What to work on – Once you have read the listing below, output it again exactly.
[Start of Attachment]
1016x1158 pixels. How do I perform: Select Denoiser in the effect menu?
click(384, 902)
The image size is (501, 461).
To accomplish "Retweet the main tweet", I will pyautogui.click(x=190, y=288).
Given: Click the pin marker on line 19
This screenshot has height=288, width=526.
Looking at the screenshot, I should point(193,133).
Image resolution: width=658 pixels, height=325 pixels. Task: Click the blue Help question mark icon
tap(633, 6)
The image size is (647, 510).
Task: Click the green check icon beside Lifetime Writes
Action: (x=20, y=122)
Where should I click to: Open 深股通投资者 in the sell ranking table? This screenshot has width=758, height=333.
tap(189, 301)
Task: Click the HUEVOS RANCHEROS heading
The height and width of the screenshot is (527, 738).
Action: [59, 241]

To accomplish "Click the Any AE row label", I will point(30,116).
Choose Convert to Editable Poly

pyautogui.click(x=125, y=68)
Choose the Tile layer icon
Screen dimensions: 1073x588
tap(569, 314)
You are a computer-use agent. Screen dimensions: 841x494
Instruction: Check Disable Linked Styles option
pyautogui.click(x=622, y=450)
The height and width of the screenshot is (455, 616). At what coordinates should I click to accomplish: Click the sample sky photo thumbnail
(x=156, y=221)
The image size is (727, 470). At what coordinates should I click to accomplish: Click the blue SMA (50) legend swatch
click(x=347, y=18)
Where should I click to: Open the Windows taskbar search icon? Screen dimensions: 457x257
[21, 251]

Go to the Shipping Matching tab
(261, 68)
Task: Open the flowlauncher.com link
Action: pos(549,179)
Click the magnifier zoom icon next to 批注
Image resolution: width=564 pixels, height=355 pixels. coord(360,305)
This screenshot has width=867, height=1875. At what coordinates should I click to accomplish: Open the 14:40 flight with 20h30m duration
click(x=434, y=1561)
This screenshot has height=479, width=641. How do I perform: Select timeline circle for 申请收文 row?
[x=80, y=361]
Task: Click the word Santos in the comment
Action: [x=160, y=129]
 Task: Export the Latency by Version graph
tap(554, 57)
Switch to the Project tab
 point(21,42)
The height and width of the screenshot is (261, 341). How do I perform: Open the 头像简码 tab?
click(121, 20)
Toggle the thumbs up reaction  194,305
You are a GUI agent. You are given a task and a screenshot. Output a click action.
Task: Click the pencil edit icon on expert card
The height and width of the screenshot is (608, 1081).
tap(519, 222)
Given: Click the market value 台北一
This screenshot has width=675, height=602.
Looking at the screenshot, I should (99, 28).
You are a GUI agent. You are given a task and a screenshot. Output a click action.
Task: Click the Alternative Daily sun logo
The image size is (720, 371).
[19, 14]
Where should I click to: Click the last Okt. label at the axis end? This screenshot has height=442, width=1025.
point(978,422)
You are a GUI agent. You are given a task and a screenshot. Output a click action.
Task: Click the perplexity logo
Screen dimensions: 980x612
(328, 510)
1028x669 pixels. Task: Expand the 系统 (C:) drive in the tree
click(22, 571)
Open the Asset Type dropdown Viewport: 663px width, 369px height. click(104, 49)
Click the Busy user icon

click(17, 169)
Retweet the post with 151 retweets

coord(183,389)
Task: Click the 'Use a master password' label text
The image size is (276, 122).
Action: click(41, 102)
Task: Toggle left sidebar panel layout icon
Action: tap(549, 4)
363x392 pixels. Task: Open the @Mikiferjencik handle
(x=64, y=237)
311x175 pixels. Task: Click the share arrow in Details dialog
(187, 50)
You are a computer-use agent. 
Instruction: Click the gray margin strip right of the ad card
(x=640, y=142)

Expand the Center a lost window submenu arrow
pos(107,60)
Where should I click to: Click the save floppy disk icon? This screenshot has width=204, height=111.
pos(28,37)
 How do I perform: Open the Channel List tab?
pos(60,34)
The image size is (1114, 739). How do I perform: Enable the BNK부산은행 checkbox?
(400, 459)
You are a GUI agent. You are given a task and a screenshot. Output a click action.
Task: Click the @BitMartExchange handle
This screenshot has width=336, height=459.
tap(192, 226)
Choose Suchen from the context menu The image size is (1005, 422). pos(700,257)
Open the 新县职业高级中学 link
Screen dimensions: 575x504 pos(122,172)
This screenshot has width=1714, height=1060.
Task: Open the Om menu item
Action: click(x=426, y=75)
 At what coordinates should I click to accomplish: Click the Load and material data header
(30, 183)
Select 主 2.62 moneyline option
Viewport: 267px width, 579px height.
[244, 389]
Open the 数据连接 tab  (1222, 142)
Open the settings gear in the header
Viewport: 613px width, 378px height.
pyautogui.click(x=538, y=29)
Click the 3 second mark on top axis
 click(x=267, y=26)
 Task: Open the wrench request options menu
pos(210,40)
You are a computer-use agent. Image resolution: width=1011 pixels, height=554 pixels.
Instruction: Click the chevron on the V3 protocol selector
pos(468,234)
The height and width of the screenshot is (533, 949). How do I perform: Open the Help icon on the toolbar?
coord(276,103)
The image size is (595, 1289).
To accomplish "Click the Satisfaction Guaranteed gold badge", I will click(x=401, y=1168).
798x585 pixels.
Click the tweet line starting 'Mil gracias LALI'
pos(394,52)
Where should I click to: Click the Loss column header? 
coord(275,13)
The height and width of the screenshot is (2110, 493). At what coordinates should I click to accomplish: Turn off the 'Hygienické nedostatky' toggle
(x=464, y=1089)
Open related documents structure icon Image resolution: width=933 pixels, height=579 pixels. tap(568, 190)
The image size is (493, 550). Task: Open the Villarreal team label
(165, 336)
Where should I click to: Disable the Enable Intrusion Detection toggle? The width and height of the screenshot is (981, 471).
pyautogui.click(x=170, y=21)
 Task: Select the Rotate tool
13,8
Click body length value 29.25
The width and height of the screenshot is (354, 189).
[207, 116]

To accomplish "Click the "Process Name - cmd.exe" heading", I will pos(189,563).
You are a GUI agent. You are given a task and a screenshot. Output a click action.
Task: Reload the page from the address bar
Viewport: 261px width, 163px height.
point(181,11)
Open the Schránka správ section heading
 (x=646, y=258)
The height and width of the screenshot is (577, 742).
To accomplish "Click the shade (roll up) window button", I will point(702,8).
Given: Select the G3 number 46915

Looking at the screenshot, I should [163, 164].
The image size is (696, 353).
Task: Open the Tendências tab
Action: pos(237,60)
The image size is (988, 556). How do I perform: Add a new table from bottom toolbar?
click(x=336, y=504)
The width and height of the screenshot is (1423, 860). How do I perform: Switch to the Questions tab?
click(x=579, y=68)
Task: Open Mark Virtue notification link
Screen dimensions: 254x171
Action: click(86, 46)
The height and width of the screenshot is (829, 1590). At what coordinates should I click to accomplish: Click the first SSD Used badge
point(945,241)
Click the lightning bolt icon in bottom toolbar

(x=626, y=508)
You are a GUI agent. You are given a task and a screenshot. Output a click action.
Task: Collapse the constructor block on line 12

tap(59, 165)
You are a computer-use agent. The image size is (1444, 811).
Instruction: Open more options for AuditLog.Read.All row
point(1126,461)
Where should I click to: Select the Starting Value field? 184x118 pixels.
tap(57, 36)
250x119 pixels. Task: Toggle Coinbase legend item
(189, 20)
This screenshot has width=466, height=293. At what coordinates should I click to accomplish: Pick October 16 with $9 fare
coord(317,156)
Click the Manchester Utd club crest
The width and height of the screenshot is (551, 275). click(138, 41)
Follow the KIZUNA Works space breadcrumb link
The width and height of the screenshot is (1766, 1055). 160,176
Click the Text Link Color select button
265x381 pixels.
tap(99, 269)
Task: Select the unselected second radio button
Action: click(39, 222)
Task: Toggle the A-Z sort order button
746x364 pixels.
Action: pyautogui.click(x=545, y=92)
[End of Attachment]
Task response –
1016x1158 pixels. How do I perform: Select Denoiser in the effect menu?
click(384, 902)
The image size is (501, 461).
To accomplish "Retweet the main tweet", I will pyautogui.click(x=190, y=288).
Given: Click the pin marker on line 19
This screenshot has height=288, width=526.
Looking at the screenshot, I should point(193,133).
Image resolution: width=658 pixels, height=325 pixels. Task: Click the blue Help question mark icon
tap(633, 6)
The image size is (647, 510).
Task: Click the green check icon beside Lifetime Writes
Action: (x=20, y=122)
Where should I click to: Open 深股通投资者 in the sell ranking table? This screenshot has width=758, height=333.
tap(189, 301)
Task: Click the HUEVOS RANCHEROS heading
The height and width of the screenshot is (527, 738).
Action: [59, 241]

To accomplish "Click the Any AE row label", I will point(30,116).
Choose Convert to Editable Poly

pyautogui.click(x=125, y=68)
Choose the Tile layer icon
Screen dimensions: 1073x588
tap(569, 314)
You are a computer-use agent. Screen dimensions: 841x494
Instruction: Check Disable Linked Styles option
pyautogui.click(x=622, y=450)
The height and width of the screenshot is (455, 616). At what coordinates should I click to accomplish: Click the sample sky photo thumbnail
(x=156, y=221)
The image size is (727, 470). At what coordinates should I click to accomplish: Click the blue SMA (50) legend swatch
click(x=347, y=18)
Where should I click to: Open the Windows taskbar search icon? Screen dimensions: 457x257
[21, 251]

Go to the Shipping Matching tab
(261, 68)
Task: Open the flowlauncher.com link
Action: pos(549,179)
Click the magnifier zoom icon next to 批注
Image resolution: width=564 pixels, height=355 pixels. coord(360,305)
This screenshot has width=867, height=1875. At what coordinates should I click to accomplish: Open the 14:40 flight with 20h30m duration
click(x=434, y=1561)
This screenshot has height=479, width=641. How do I perform: Select timeline circle for 申请收文 row?
[x=80, y=361]
Task: Click the word Santos in the comment
Action: [x=160, y=129]
 Task: Export the Latency by Version graph
tap(554, 57)
Switch to the Project tab
 point(21,42)
The height and width of the screenshot is (261, 341). How do I perform: Open the 头像简码 tab?
click(121, 20)
Toggle the thumbs up reaction  194,305
You are a GUI agent. You are given a task and a screenshot. Output a click action.
Task: Click the pencil edit icon on expert card
The height and width of the screenshot is (608, 1081).
tap(519, 222)
Given: Click the market value 台北一
This screenshot has width=675, height=602.
Looking at the screenshot, I should (99, 28).
You are a GUI agent. You are given a task and a screenshot. Output a click action.
Task: Click the Alternative Daily sun logo
The image size is (720, 371).
[19, 14]
Where should I click to: Click the last Okt. label at the axis end? This screenshot has height=442, width=1025.
point(978,422)
You are a GUI agent. You are given a task and a screenshot. Output a click action.
Task: Click the perplexity logo
Screen dimensions: 980x612
(328, 510)
1028x669 pixels. Task: Expand the 系统 (C:) drive in the tree
click(22, 571)
Open the Asset Type dropdown Viewport: 663px width, 369px height. click(104, 49)
Click the Busy user icon

click(17, 169)
Retweet the post with 151 retweets

coord(183,389)
Task: Click the 'Use a master password' label text
The image size is (276, 122).
Action: click(41, 102)
Task: Toggle left sidebar panel layout icon
Action: tap(549, 4)
363x392 pixels. Task: Open the @Mikiferjencik handle
(x=64, y=237)
311x175 pixels. Task: Click the share arrow in Details dialog
(187, 50)
You are a computer-use agent. 
Instruction: Click the gray margin strip right of the ad card
(x=640, y=142)

Expand the Center a lost window submenu arrow
pos(107,60)
Where should I click to: Click the save floppy disk icon? This screenshot has width=204, height=111.
pos(28,37)
 How do I perform: Open the Channel List tab?
pos(60,34)
The image size is (1114, 739). How do I perform: Enable the BNK부산은행 checkbox?
(400, 459)
You are a GUI agent. You are given a task and a screenshot. Output a click action.
Task: Click the @BitMartExchange handle
This screenshot has width=336, height=459.
tap(192, 226)
Choose Suchen from the context menu The image size is (1005, 422). pos(700,257)
Open the 新县职业高级中学 link
Screen dimensions: 575x504 pos(122,172)
This screenshot has width=1714, height=1060.
Task: Open the Om menu item
Action: click(x=426, y=75)
 At what coordinates should I click to accomplish: Click the Load and material data header
(30, 183)
Select 主 2.62 moneyline option
Viewport: 267px width, 579px height.
[244, 389]
Open the 数据连接 tab  (1222, 142)
Open the settings gear in the header
Viewport: 613px width, 378px height.
pyautogui.click(x=538, y=29)
Click the 3 second mark on top axis
 click(x=267, y=26)
 Task: Open the wrench request options menu
pos(210,40)
You are a computer-use agent. Image resolution: width=1011 pixels, height=554 pixels.
Instruction: Click the chevron on the V3 protocol selector
pos(468,234)
The height and width of the screenshot is (533, 949). How do I perform: Open the Help icon on the toolbar?
coord(276,103)
The image size is (595, 1289).
To accomplish "Click the Satisfaction Guaranteed gold badge", I will click(x=401, y=1168).
798x585 pixels.
Click the tweet line starting 'Mil gracias LALI'
pos(394,52)
Where should I click to: Click the Loss column header? 
coord(275,13)
The height and width of the screenshot is (2110, 493). At what coordinates should I click to accomplish: Turn off the 'Hygienické nedostatky' toggle
(x=464, y=1089)
Open related documents structure icon Image resolution: width=933 pixels, height=579 pixels. tap(568, 190)
The image size is (493, 550). Task: Open the Villarreal team label
(165, 336)
Where should I click to: Disable the Enable Intrusion Detection toggle? The width and height of the screenshot is (981, 471).
pyautogui.click(x=170, y=21)
 Task: Select the Rotate tool
13,8
Click body length value 29.25
The width and height of the screenshot is (354, 189).
[207, 116]

To accomplish "Click the "Process Name - cmd.exe" heading", I will pos(189,563).
You are a GUI agent. You are given a task and a screenshot. Output a click action.
Task: Reload the page from the address bar
Viewport: 261px width, 163px height.
point(181,11)
Open the Schránka správ section heading
 (x=646, y=258)
The height and width of the screenshot is (577, 742).
To accomplish "Click the shade (roll up) window button", I will point(702,8).
Given: Select the G3 number 46915

Looking at the screenshot, I should [163, 164].
The image size is (696, 353).
Task: Open the Tendências tab
Action: pos(237,60)
The image size is (988, 556). How do I perform: Add a new table from bottom toolbar?
click(x=336, y=504)
The width and height of the screenshot is (1423, 860). How do I perform: Switch to the Questions tab?
click(x=579, y=68)
Task: Open Mark Virtue notification link
Screen dimensions: 254x171
Action: click(86, 46)
The height and width of the screenshot is (829, 1590). At what coordinates should I click to accomplish: Click the first SSD Used badge
point(945,241)
Click the lightning bolt icon in bottom toolbar

(x=626, y=508)
You are a GUI agent. You are given a task and a screenshot. Output a click action.
Task: Collapse the constructor block on line 12

tap(59, 165)
You are a computer-use agent. The image size is (1444, 811).
Instruction: Open more options for AuditLog.Read.All row
point(1126,461)
Where should I click to: Select the Starting Value field? 184x118 pixels.
tap(57, 36)
250x119 pixels. Task: Toggle Coinbase legend item
(189, 20)
This screenshot has width=466, height=293. At what coordinates should I click to accomplish: Pick October 16 with $9 fare
coord(317,156)
Click the Manchester Utd club crest
The width and height of the screenshot is (551, 275). click(138, 41)
Follow the KIZUNA Works space breadcrumb link
The width and height of the screenshot is (1766, 1055). 160,176
Click the Text Link Color select button
265x381 pixels.
tap(99, 269)
Task: Select the unselected second radio button
Action: click(39, 222)
Task: Toggle the A-Z sort order button
746x364 pixels.
Action: pyautogui.click(x=545, y=92)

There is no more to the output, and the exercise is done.